The A686 is a road in Northern England. It runs from Penrith in Cumbria to Haydon Bridge in Northumberland. AA Magazine named the A686 as one of their "Ten Great Drives" owing to the dramatic scenery of the North Pennines hills encountered along its route. Travel journalist Phil Llewellin said:
England’s great wilderness sprawls across the northern Pennines, where the mountains have fascinating names such as Fiend’s Fell and Wildboar Fell. Penrith merits a visit after leaving the M6, and memories of the motorway fade as the A686 crosses the River Eden valley. The mood changes dramatically in Melmerby, where the road starts its long climb to the cafe at Hartside, 1900 ft above sea level, with stunning views across the Solway Firth and Scotland.
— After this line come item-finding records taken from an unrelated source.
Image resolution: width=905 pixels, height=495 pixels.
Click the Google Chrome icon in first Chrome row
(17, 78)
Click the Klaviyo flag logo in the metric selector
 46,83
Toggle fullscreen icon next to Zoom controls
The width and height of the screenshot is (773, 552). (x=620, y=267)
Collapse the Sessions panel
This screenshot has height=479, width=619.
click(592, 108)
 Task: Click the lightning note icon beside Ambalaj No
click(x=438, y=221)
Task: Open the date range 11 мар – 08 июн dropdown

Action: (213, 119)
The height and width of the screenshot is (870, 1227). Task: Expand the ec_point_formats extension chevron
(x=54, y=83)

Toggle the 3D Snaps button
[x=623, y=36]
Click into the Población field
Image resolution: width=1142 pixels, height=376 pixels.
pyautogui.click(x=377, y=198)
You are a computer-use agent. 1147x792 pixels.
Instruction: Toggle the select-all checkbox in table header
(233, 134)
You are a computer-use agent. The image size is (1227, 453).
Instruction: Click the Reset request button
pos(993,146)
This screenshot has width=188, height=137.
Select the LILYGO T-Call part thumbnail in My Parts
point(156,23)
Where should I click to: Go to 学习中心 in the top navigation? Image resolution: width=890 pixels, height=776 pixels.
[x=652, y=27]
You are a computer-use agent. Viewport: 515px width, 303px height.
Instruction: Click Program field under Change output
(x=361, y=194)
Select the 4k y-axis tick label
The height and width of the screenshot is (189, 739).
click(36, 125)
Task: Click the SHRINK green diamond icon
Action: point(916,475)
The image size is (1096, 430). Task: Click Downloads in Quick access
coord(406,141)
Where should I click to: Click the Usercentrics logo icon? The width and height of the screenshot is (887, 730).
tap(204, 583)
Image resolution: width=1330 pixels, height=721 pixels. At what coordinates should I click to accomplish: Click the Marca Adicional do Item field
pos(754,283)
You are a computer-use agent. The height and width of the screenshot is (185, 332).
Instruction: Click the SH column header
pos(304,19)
The road leads to Alston, which claims to be England’s highest market town, a charming little place with cobbled streets and quaint buildings. The A686 beyond Alston crosses another breathtaking expanse of windswept upland before running down to the River Allen's beautiful wooded gorge.
— Phil Llewellin, via Visit Cumbria

==Route==
The A686 begins at a roundabout with the A66 road and A6 road on the edge of Penrith, Cumbria, though it originally started in nearby Carleton at a crossroads with the former route of the A66. The road heads in a north-easterly direction crossing the River Eden before going through the village of Langwathby. It continues through Melmerby and across the Pennines before reaching the isolated market town of Alston.

It meets the A689 road (to Brampton and Bishop Auckland) and then crosses the border into Northumberland. It continues past the villages of Ninebanks, Bearsbridge and Whitfield. It meets the B6305 road to Hexham, and 3.1 mi later terminates at its junction with the A69 road just east of Haydon Bridge.

== Hartside Cafe ==
Unfortunately, England's highest Cafe experienced a severe fire back in 2018 and has since been entirely demolished. There is widespread demand for a re-construction project to take place at this iconic motoring viewpoint, yet plans are yet to get off the ground. Overlooking Cumbria's Eden Valley, with a 20-mile view NW to the Solway Firth on a clear day, this Cafe was once an iconic stopping off point for those travelling across the North Pennines. The view is still spectacular, and motorists still often take a break at the car park.

== Winter ==
During the deep winter, heavy snow and black ice often makes the high points of the A686 treacherous. After heavy snow, the road may be closed.